Mereka yang kau perjuangkan mungkin juga menangis sendu karena menahan rindu. Akan tetapi, aku tidak mau terlalu percaya diri. Siapa yang lebih mengasihani diri selain Sang Pemilik Hati? Adakah manusia yang rela memberikan jantungnya dan mati setelahnya? Mungkin ada, tapi aku tidak dapat memastikannya atas mereka. Tidak akan ada yang dirugikan jika aku dipanggil Sang Pemilik Ruh. Namun, mungkin yang menyesal akan banyak.
Kerikil memang akan selamanya jadi kerikil. Mereka mungkin terkikis oleh air hujan yang turun dari genting secara berkelanjutan dan bergerombol. Akan tetapi, tidak ada air hujan yang setia. Mereka sealu terkalahkan oleh cahaya yang menelisik, terik matahari. Oleh karena itu, kerikil akan selamanya tajam. Membuat luka pada siapa pun yang mengusik keberadaanya, daerah kekuasaannya.
***
“Tuhan tidak akan meninggalkanmu sendirian, bahkan saat kau merasa sendiri.”
            Meski sendiri, aku selalu mengingat-Nya. Seorang bijak pernah megatakan kepadaku bahwa kelak aku akan mati, sendiri. Tidak mungkin minta ditemani. Tidak mungkin minta diberikan fasilitas dan tempat tidur terbaik, di kuburan. Jadi, apa bedanya dengan keadaanku sekarang? Aku di sini, di hutan belantara. Tidak ada petunjuk arah dan papan keterangan. Semuanya serba baru dan penuh risiko. Semili saja salah melangkah, aku akan tersesat, menjadi sampah masyarakat. Korban perbudakan kehidupan.
            Penghuni hutan belantara tidak hanya hanoman, ada juga tingang. Tidak seperti hanoman, tingang cenderung hitam. Yang menyeramkan, tingang suka beradu peran. Teater adalah dunia mereka.
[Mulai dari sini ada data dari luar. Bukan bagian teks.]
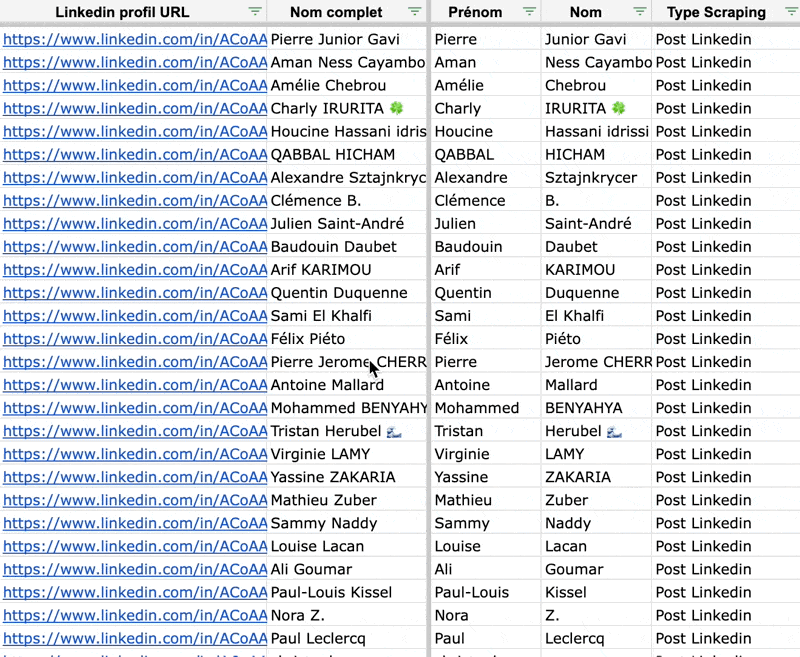Open LinkedIn profile link for Amélie Chebrou
Viewport: 800px width, 657px height.
tap(134, 86)
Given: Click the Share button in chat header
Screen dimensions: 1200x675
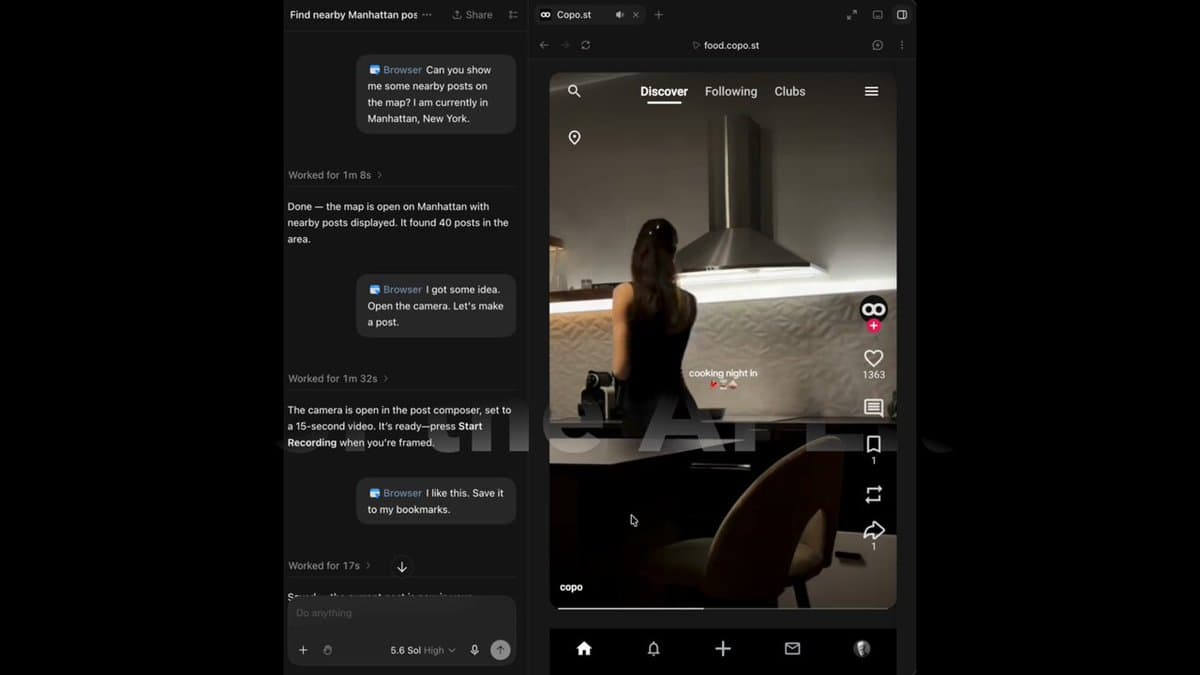Looking at the screenshot, I should 472,15.
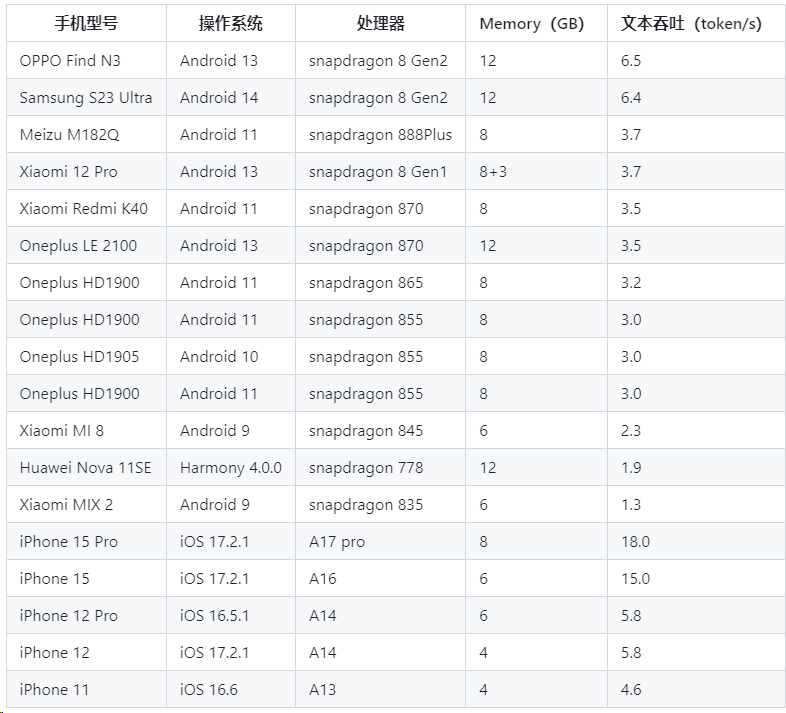Viewport: 786px width, 713px height.
Task: Select the 文本吞吐 (token/s) header
Action: (691, 24)
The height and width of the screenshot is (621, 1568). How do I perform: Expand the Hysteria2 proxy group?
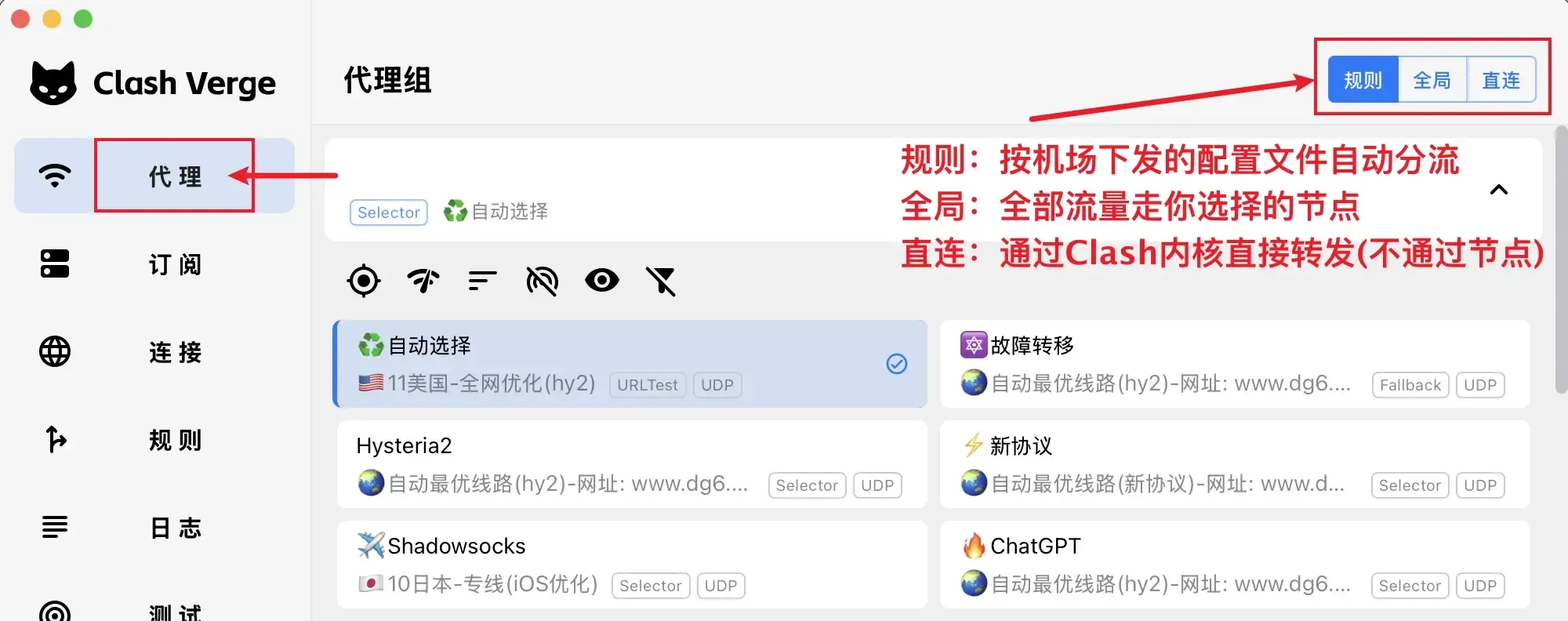tap(632, 464)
Menjadi pelakon adalah kesenangan tidak terhingga bagi mereka. Aku adalah badut penghibur pertunjukkan teater. Tidak berhidung merah, tapi berwajah pasrah.
***
“Aku ingin pulang, tapi tidak kunjung kutemukan rumah. Aku ingin memberikan kedamaian, tapi tidak kunjung mereka melihat beratnya perjuangan. Aku ingin melihatmu tersenyum penuh kebanggaan, tapi kau hanya mengukur dengan dunia. Aku ingin rumahku sendiri. Akan tetapi, aku belum memilikinya.”